Provided records:
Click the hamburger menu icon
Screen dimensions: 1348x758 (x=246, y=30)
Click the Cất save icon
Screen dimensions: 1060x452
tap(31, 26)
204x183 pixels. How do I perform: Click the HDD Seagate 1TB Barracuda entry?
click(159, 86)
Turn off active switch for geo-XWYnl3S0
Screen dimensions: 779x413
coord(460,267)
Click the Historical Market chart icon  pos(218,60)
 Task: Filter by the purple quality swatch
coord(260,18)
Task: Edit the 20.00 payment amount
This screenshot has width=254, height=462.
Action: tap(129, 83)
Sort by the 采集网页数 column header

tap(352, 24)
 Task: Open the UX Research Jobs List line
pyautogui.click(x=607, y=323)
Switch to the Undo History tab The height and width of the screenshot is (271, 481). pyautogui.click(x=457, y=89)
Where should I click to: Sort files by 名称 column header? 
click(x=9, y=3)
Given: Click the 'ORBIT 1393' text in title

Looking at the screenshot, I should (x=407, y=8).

==

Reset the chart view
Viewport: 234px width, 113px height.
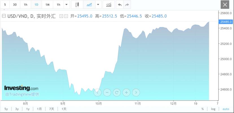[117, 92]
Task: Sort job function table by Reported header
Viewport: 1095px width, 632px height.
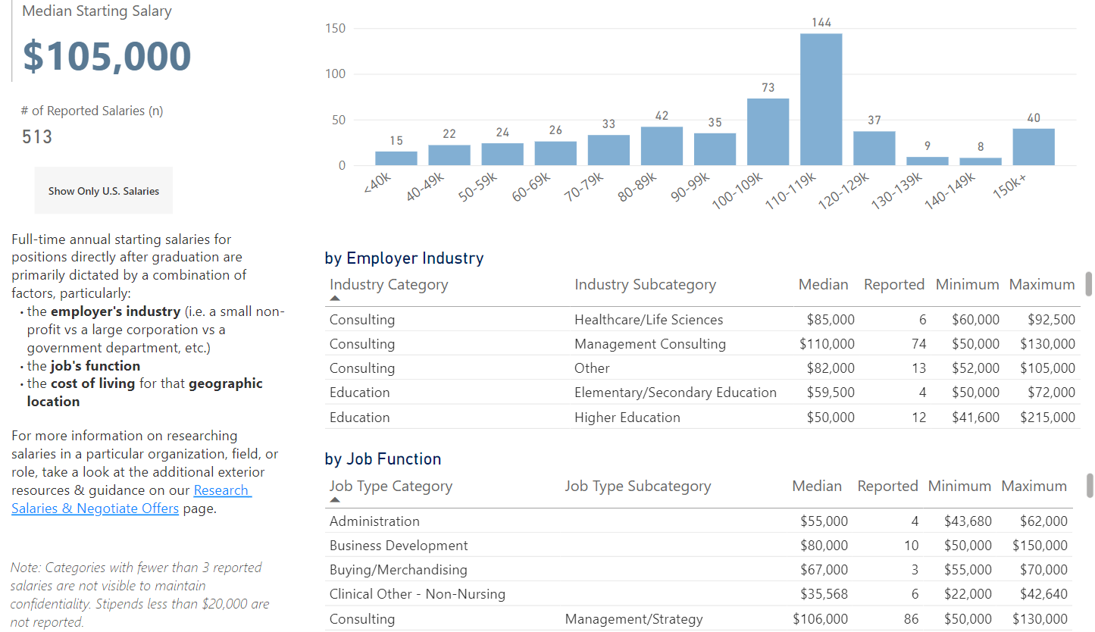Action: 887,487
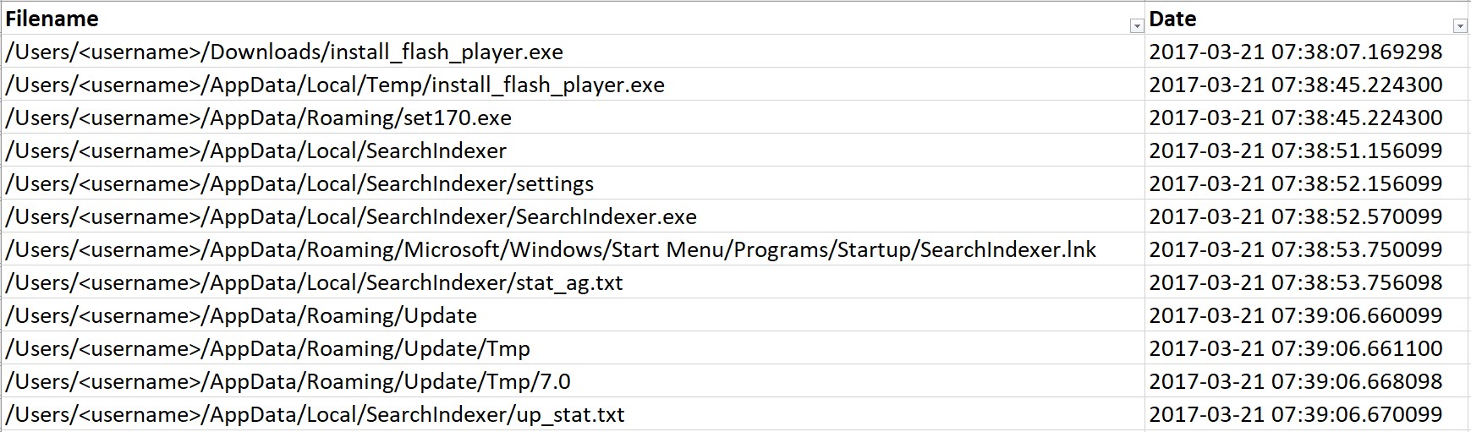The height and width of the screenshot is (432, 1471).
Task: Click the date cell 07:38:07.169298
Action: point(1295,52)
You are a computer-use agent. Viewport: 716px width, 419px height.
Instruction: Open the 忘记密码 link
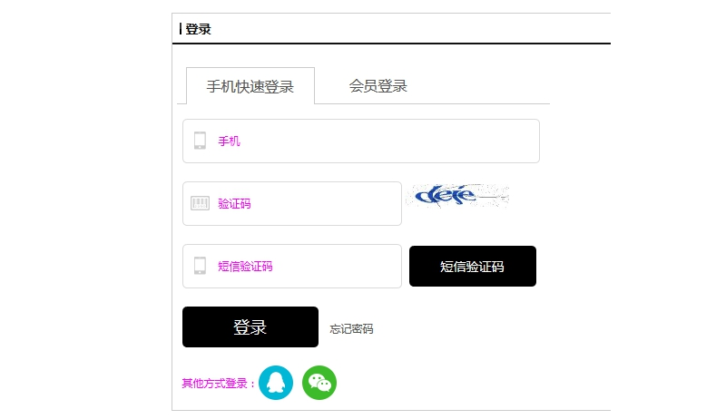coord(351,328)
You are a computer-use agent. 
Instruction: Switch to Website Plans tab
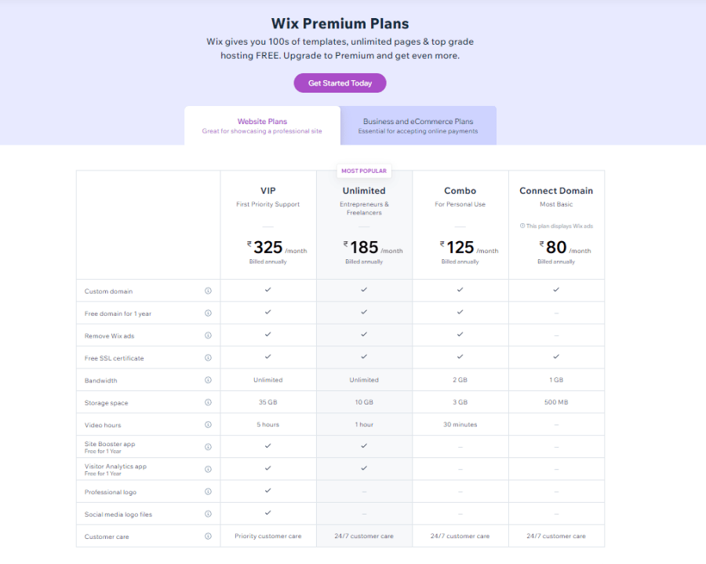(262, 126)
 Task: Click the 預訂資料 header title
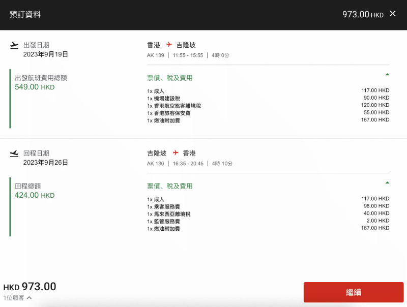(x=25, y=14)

--

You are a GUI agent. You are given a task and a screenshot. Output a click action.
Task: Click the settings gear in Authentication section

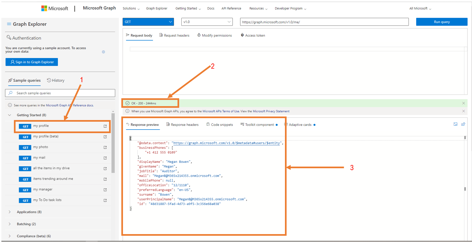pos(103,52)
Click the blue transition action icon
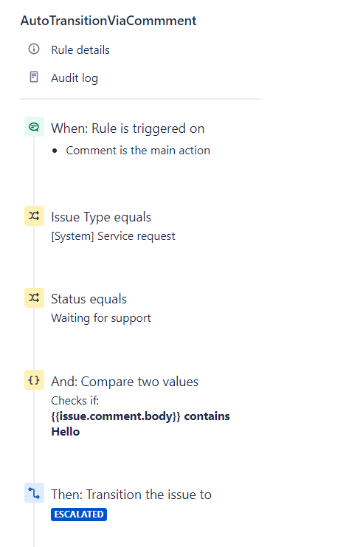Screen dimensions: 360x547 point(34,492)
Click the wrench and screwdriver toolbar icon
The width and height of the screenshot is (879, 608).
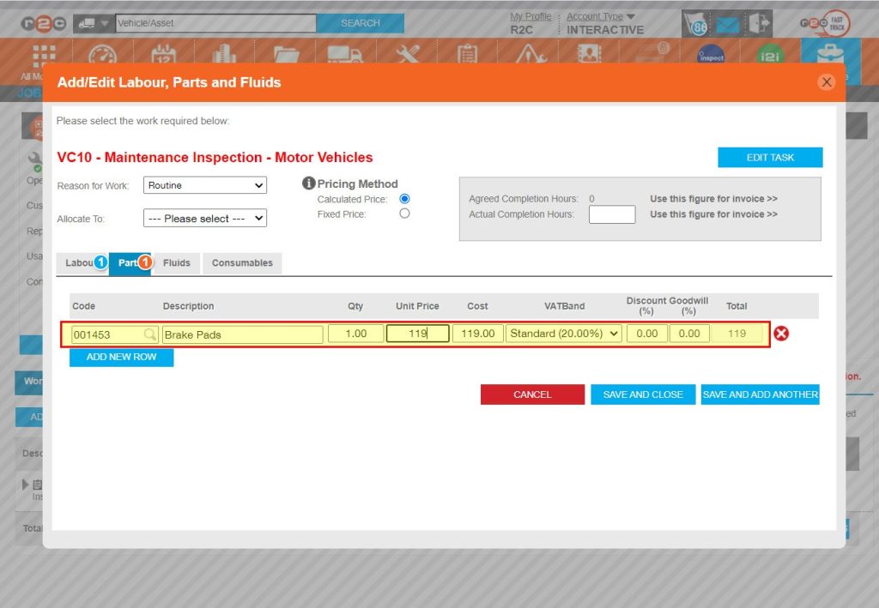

Exercise details: Wherever the word "computer" appears in the entries above, copy that line.

Answer to the exercise:
You are a computer-use agent. Viewport: 716px width, 419px height.
You are a computer-use agent. 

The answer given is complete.